Both people in the relationship have power, not just one. If you’re feeling anxiety, try asking how the OTHER person is doing instead of blaming them for not asking you how you’re doing. Accept responsibility in a relationship instead of finding a reason to blame your partner.

If both people subscribe to this philosophy then their ensuring the happiness of their partner and not only will both be happy, but the atmosphere of mutual respect will inherently make each other engage in a positive, respectful environment. Simple.

So back to the article’s theme of ‘neglect vs. abuse’, you could re-read the set up paragraph and find that Marcy is in fact neglecting Jeremy’s emotions. This too would be a trap however. Just more laying blame and finding fault in the other person. Look within to empower yourself Marcy. There’s a reason you’re with Jeremy in the first place, so trust in his good qualities and help him by bringing out those good qualities instead of setting him up for failure by forcing him to read you and expecting he’ll be perfect at this everytime.

    Jonice - June 3, 2020 Reply

    Hi Pat, thanks for your thoughts. I did change paragraph 1 to make it more clear that Jeremy had been made aware beforehand of Marcy’s fears about attending the reunion and why. It was indicated before, but I made it more clearcut. You are absolutely correct that communication is key to expecting emotional attunement from someone. No one can expect to have their mind read!

Graham Pringle - September 13, 2017 Reply

Hi Jonice,

I think your work is very, very important.

5 things is a lot to remember and, at this level of detail I would add a sixth, ‘plan for positive outcome’.

Would it help to re-work guidelines, and adhere to 5 plus or minus 2 things??:

1 create safety now,
2 process this moment,
3 integrate what you learn into a plan.

That makes 3 things to remember under pressure. Certainly, I get flustered and need simple guides. On reflection….there are too many words in my suggestion.

Emotional neglect is subtle yet tough, which is why your work deserves attention.

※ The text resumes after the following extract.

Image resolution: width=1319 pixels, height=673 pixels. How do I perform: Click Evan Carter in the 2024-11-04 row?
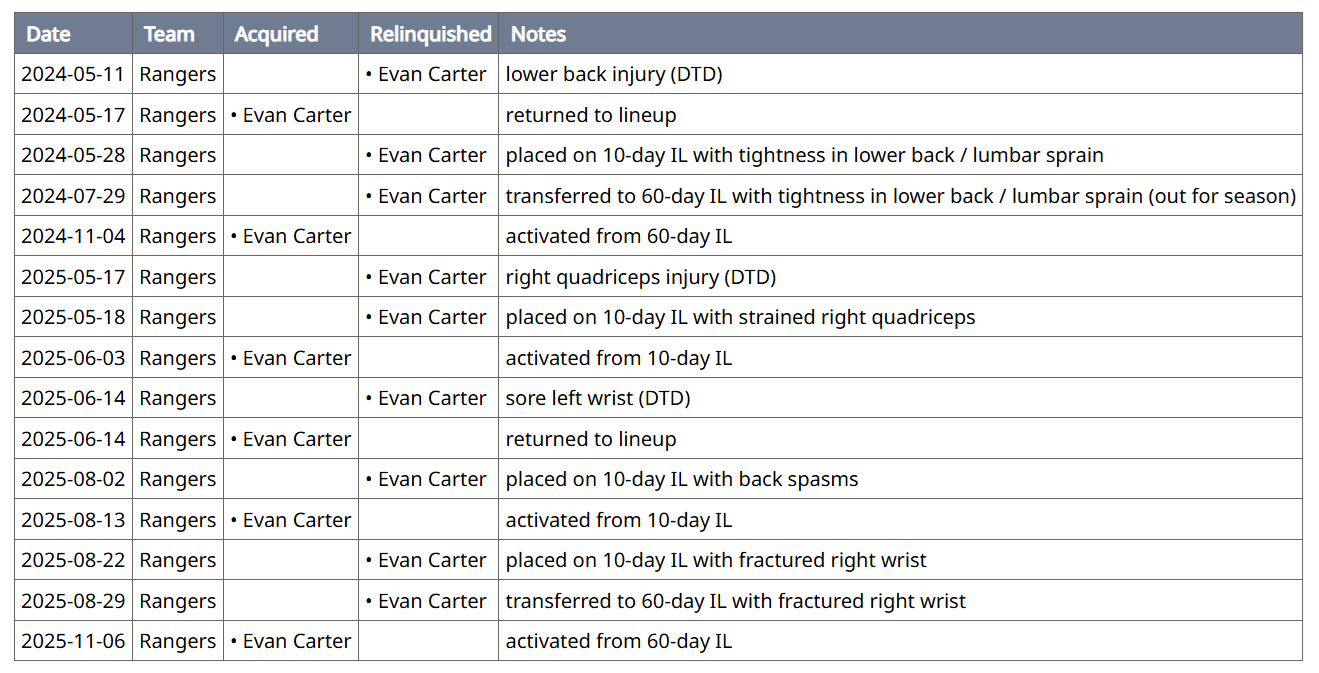[x=297, y=236]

Maddie - September 12, 2017 Reply

Thank you again for an example of what “the right way” looks like. I like the way you give an example of what emotional neglect looks like, then follow with what to do instead. I experienced both emotional abuse and emotional neglect as a child. Because I did not get “the right way” modeled for me or taught to me I often find myself in social situations not knowing what to do and I wind up freezing. I am learning that emotional connection is the key. As a child I had either bad connection or no connection. What I am learning is that good emotional connection is filling the emptiness I have felt for so long. I am learning to initiate connection and to recognize and receive it when it is offered to me. I am even coaching my husband to be more emotionally connected with me. Wonderful!